* [REQUIRED WORK]: Retype the section of the mailing-list message that starts with "So if I understand" and goes on through "experience still remains.", keeping it word for word.

Stathis also wrote in the same email, Sent: Friday, June 30, 2006 12:24 AM
To: everything-list@googlegroups.com
Subject: Re: A calculus of personal identity

> Brent wrote
> > That's why I suggest that OMs are not an adequate ontological basis for a 
> > world model.  On the other 
> > hand, if we include brain processes, or more abstractly, subconscious 
> > thoughts, then we would have 
> > enough information to string them together.
> 
> I know some people on this list have attempted world-building 
> with OMs, but my starting point is the less ambitious idea that 
> consciousness can in principle extend across time and space 
> without being specially linked. If a person's stream of consciousness 
> were chopped up into seconds, minutes, days or whatever, using 
> whatever vehicle it takes to run a human mind, and these moments 
> of consciousness randomly dispersed throughout the multiverse, 
> they would all connect up by virtue of their information content. 
> Do you disagree that it would in principle be possible?

So if I understand you right, this is where the difference between
a book and a person arises. When a book's letters are scattered over
the cosmos, the information is lost, but when the observer moments
are so scattered, the subjective experience still remains.

* [SUPPLIED DATA]:
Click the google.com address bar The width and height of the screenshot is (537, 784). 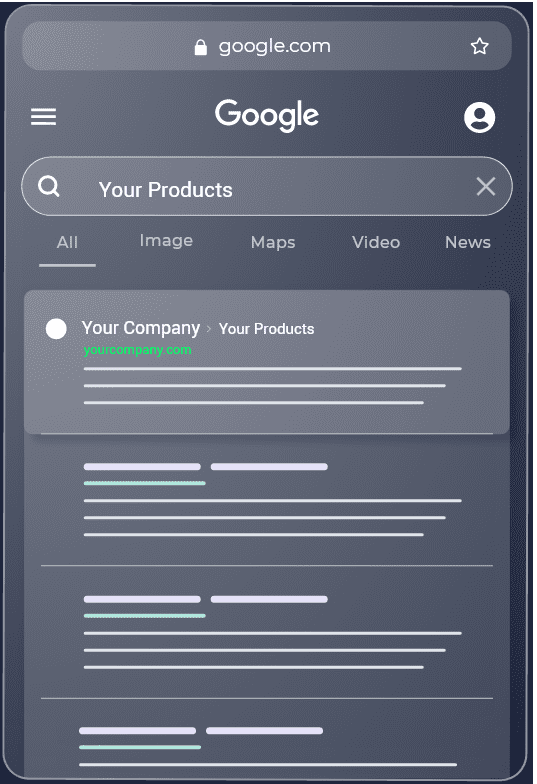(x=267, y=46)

==

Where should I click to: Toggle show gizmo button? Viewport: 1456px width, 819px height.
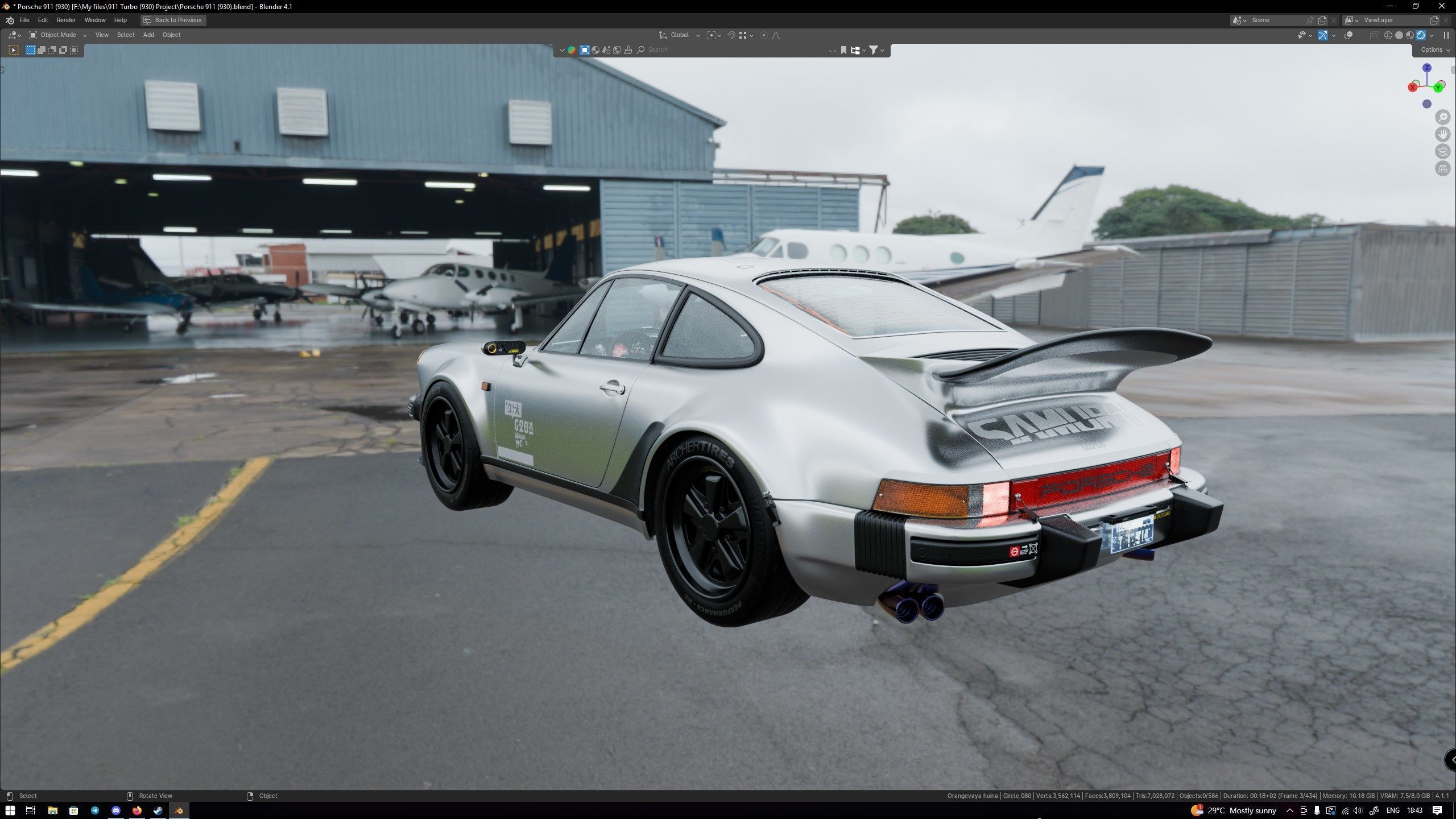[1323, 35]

* [RESPONSE]:
So if I understand you right, this is where the difference between
a book and a person arises. When a book's letters are scattered over
the cosmos, the information is lost, but when the observer moments
are so scattered, the subjective experience still remains.